La lumière traverse le cube. Des détails se révèlent un à un : ici une bulle légère qui s’élève, là un reflet changeant. Chercher à comprendre – puisqu’il s’agit bien ici de toucher au sensible de la matière, de l’œuvre – l’art verrier de Matthieu Gicquel, c’est d’abord et avant tout suivre la voie tracée par Junichiro Tanizaki dans « Eloge de l’ombre ».

Pour lui,  » […] nous oublions ce qui nous est invisible, nous tenons pour inexistant ce qui ne se voit pas. » ; or toute la volonté du créateur tient dans cette nécessité de nous dévoiler ce qui nous semble absent, de donner substance au mystère à partir d’un matériau si commun que nous n’y prêtons plus attention. »

Deux mots-concepts, d’origine japonaise, forment le socle originel de la philosophie artistique de Matthieu Gicquel : wabi-sabi et Yûgen. Le premier est cette idée forte que la beauté se tient dans le banal, le quotidien, le vil. Aux yeux européens elle paraît de prime abord difficile à appréhender : quelle beauté dans un bol ébréché, une usure prononcée ? Mais pourtant… Le quotidien, l’usuel contiennent en eux du sublime. Mais l’évidence de la beauté, sa subtilité sont intrinsèques à l’objet et surtout au regard qui sera porté sur celui-ci. C’est là toute l’idée développée par le Yûgen : chaque objet est un univers en soi, mais c’est au regardeur de se laisser happer par son mystère.

A la croisée de ces deux concepts, il est question ici d’un état méditatif, d’une prise de temps, d’un ralentissement. S’assoir, contempler une des créations de Matthieu Gicquel, se laisser porter par une couleur changeant avec la lumière, par un reflet, un rayon. Un cube c’est un instant où l’esprit s’évade, découvre des détails, des variations infimes. Un cube c’est un rayon de soleil sur la peau un été au réveil. Un cube c’est une simplicité formelle extrême associée à la complexité de l’âme et du regard.
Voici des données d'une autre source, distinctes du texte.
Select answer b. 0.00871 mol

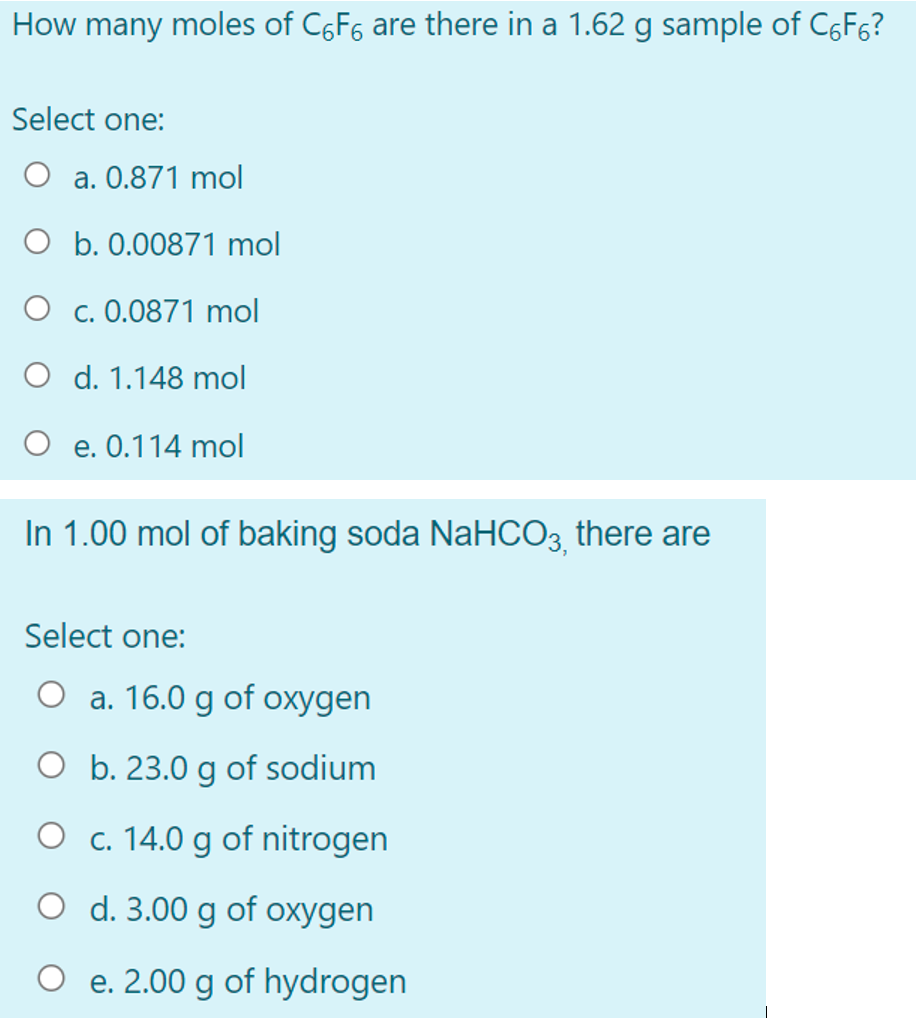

Et rejoignant Léonard De Vinci, Matthieu Gicquel nous amène à cette vérité que la simplicité est la sophistication suprême.

Et par celle-ci, l’art du créateur nous pousse à l’ouverture de l’esprit.
Pierre Soulages dira que « Le sacré, (il) est là pour tout le monde. Y compris pour les gens qui ne sont pas croyants. », de fait il y a une dimension sacrée dans l’œuvre du verrier en cela que par sa fonction contemplative, elle amène à une élévation de l’âme, à un dépassement du terrestre (pourtant bien présent dans le matériau même, dans son pragmatisme) pour toucher au spirituel.
Il reste donc maintenant à prendre le temps de guetter, d’appréhender ce que nos yeux ne peuvent pas voir et contempler, enfin, pour découvrir au-delà de ce qui n’est plus qu’un simple cube en verre.